Abstract

Alternative splicing is a process that removes introns and alters exons to generate multiple isoforms from a single pre-mRNA transcript. Alternative splicing is the major mechanism by which a small number of human genes (6 × 104) can encode the larger complexity of the human proteome (1 × 106 proteins). Previously we demonstrated that alternative splicing of apoptosis-regulatory protein transcripts regulates immune responses by modulating lymphocyte survival (Immunity, 1997; Mol. Immunol. 2002; J Exp Med, 2002; Oncogene 2005; Biochem J, 2005). To examine the hypothesis that alternative splicing plays a role in selection of nonmutated self-protein isoforms for tumor antigens and autoantigens, recently, we showed that alternative splicing is a major mechanism in regulation of the immunogenicity of tumor antigen CML66 (J. Immunol. 2004). In addition, we found that alternative splicing occurs in 100% of the autoantigen transcripts. This is significantly higher than the approximately 42% rate of alternative splicing observed in the 10,000 randomly selected human gene transcripts (p<0.001) [J. Allergy Clin. Immunol., 2004 (cover article)]. Here, we report that essential alternative splicing factor ASF/SF2 expression in samples from patients with chronic inflammation is lower than that of the healthy controls (p<0.05). In addition, TNF-a significantly downregulates ASF/SF2 expression (7 folds) in cultured cells in comparison to the expression variations of b-actin control. These findings demonstrate that ASF/SF2, presumably affecting splicing of self-antigen transcripts, is downregulated in autoimmune inflammatory disease potentially via a TNF-a-mediated pathway.

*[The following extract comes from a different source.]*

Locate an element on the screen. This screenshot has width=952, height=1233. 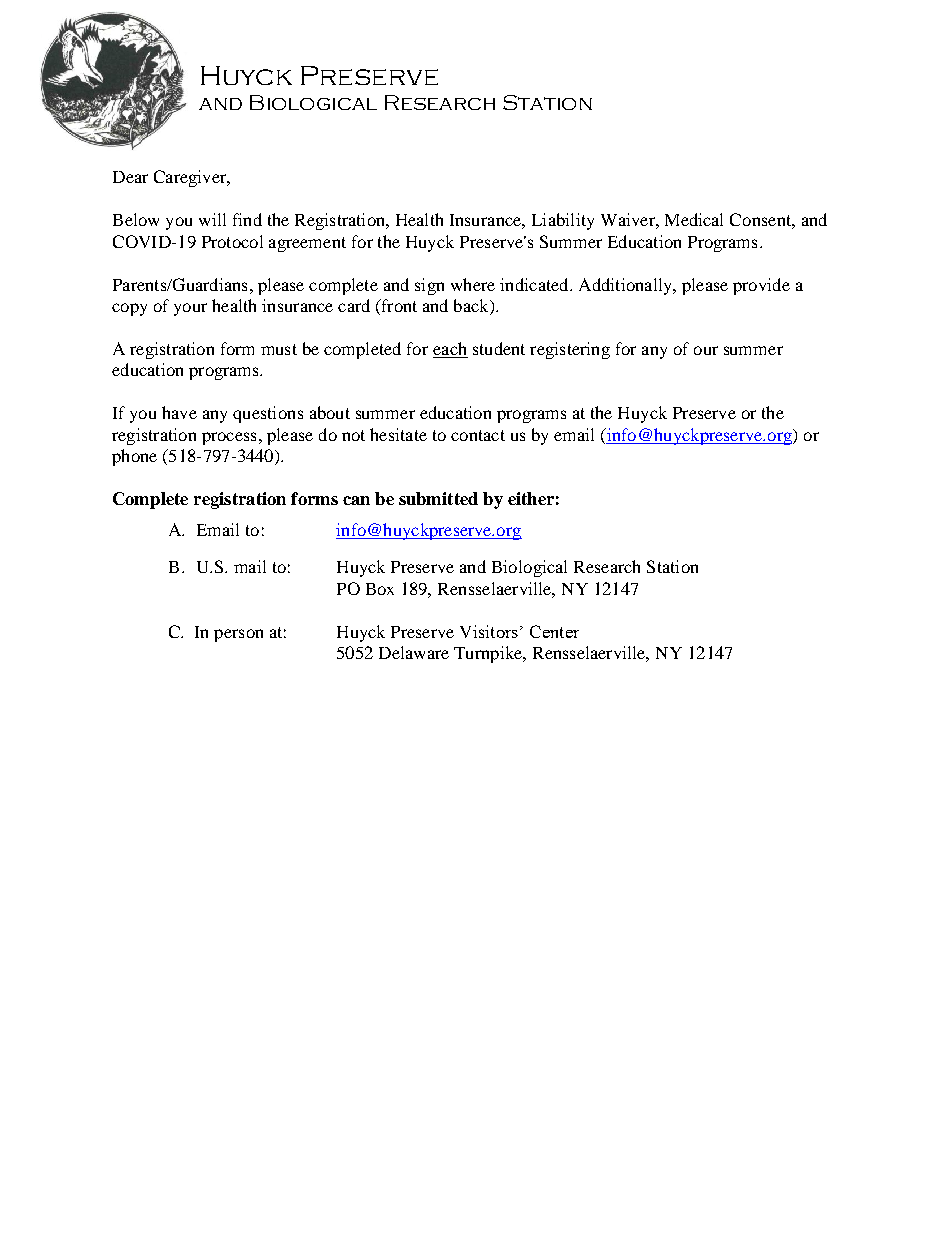
Center is located at coordinates (554, 631).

Collectively, we propose for the first time a novel model of “stimulation-responsive splicing”, which emphasizes that stimulation-responsive splicing plays a critical role in selection of nonmutated self-protein isoforms to become tumor antigens and autoantigens (Clin. Immunol. Invited Review, in press, 2006). The new model for the definition of immunogenic isoforms of tumor antigens and autoantigens is significant in facilitating the development of:

  1. immunogenic antigen isoform microarrays for disease diagnosis and prognosis;

  2. autoantigen-tolerizing therapy and splicing-redirection therapy for autoimmune diseases; and

  3. immunogenic antigen isoforms-based immunotherapy for tumors.

Disclosure: No relevant conflicts of interest to declare.